China has know-how for MH370 recovery, but faces hurdles
China has the technological know-how to recover the wreckage and black boxes of Flight 370 but logistical hurdles must be overcome before it can deploy vessels like its Jiaolong submersible, say Chinese scientists familiar with the matter.
The search effort for the missing Malaysia Airlines jet is focusing on underwater signals detected in a patch of the Indian Ocean about 2,250 kilometres northwest of Perth, Australia. But the depth of the water there can exceed 4,500 metres. Any salvage operation must contend not only with strong currents and an absence of natural light, but also crushing pressure that only a handful of manned vessels in the world can withstand.
Sonar imaging devices aboard Chinese naval ships could scan the site and yield high-definition images that could aid salvage teams, said Professor Yang Yichun, a researcher with the Key Laboratory of Noise and Vibration Research under the Chinese Academy of Sciences.
"I can't give anything specific on the highest resolution - that is classified - but our devices can find a section of sea cable at great depth, so 'seeing' the wreckage of a plane would not be a problem," Yang said.
"We would be able to clearly see windows, wings, the tail or other external features of the plane allowing us to determine the precise location. After analysing the sonar images, we can make a plan on how to approach the wreckage and retrieve the black box."
China can also send the submersible Jiaolong, or Sea Dragon, to assist in recovering the wreckage. Its operational limit is about 7,000 metres and it has used its robotic arm to retrieve samples at about half that depth, said Feng Dong, a researcher with the academy's Key Laboratory of Marginal Sea Geology.
Reaching the wreckage and recovering the black boxes would pose a challenge for the crew, Feng said, but it could be accomplished with enough planning.
Feng, who has been inside Jiaolong, said visibility was difficult at such depths, given the total lack of natural light, so the crew would need the plane's exact location. The Jiaolong can stay underwater for more than 10 hours but its battery power limits it to covering only a few kilometres of sea floor each dive.
Its robotic arm works much like a human one, allowing it to firmly grip objects, but its "fingers" were originally designed to manipulate natural objects such as mineral deposits.
The arm can be equipped with various tools to carry out different jobs, such as cutting, tearing, lifting, drilling or tying a knot for a rope. But the submersible could not carry large or heavy objects to the surface. Handling pieces of the wreckage might first require hardware changes.
"The crew might face many challenges because no one has done this before. Deep-sea work is a risky business that requires extra care," Feng said.
China could send a robotic submersible, but it did not have one equipped with a mechanical arm that was capable of operating at the required depths.
"We have one that can go beyond six kilometres, but without a robotic arm. It can only take photos or gather data," said a researcher with the academy's Shenyang Institute of Automation, who requested anonymity.
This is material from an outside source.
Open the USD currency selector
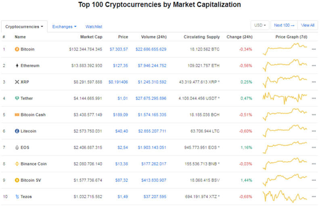This screenshot has height=206, width=322. 260,25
"Some Western countries such as the US and France are good at this kind of job, and they have valuable experience from the recovery of Air France Flight 447. China should join hands with other countries to recover the plane."
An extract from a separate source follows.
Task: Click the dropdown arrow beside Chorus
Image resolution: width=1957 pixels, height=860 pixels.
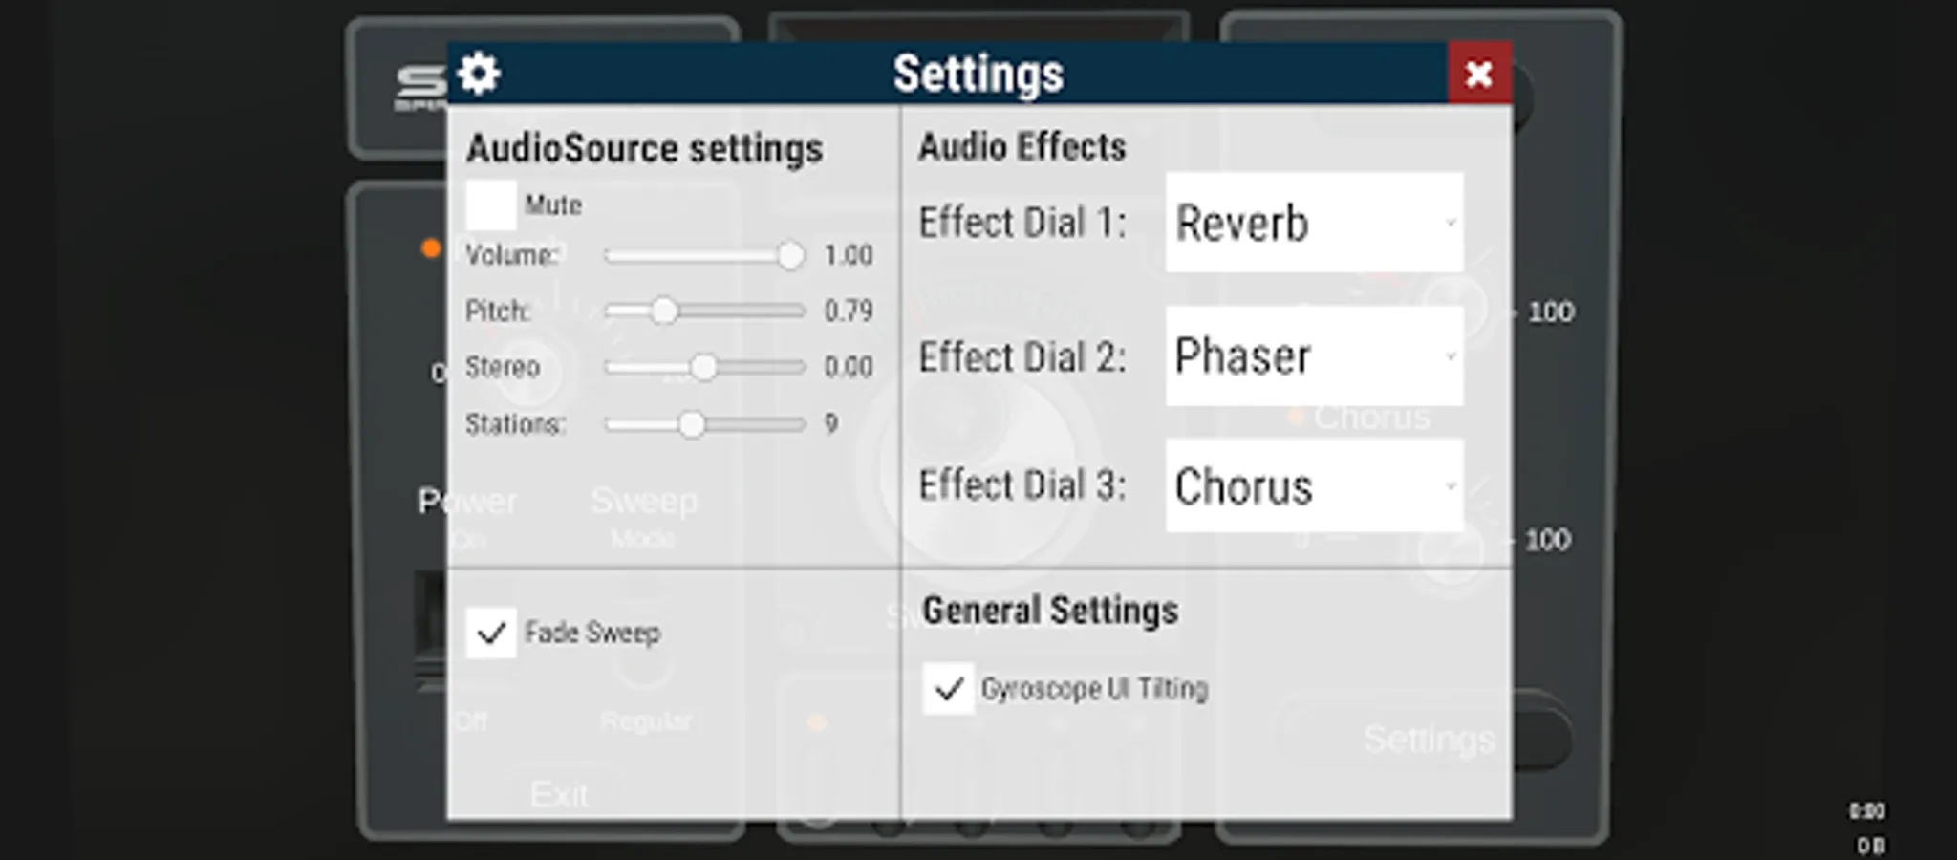Action: click(x=1450, y=486)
Flight 447 slammed into the ocean nearly four hours into its flight from Rio de Janeiro to Paris in June 2009. Some wreckage was found within days of the crash but the black boxes were only recovered from the sea floor at a depth of about 4,000 metres nearly two years later.
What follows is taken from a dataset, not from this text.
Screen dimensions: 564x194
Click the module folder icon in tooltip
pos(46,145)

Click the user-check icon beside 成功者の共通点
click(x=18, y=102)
"Sending the Jiaolong hastily down there as a lone wolf would expose the crew to unnecessary risks," said the researcher with the automation institute.
Jiaolong and its mother ship, Xiang Yang Hong 9, are docked at the National Deep Sea Centre in Qingdao , Shandong , and waiting for orders to deploy.
An official with the centre's administrative office said he was not at liberty to reveal details on the crew's training or the submersible's status without central government authorisation. But the submersible would need preparation before any launch.
"The whole world's eyes are on us, creating a lot of pressure," he said. "But the job is delicate with many technological and political concerns. It will not be done in haste."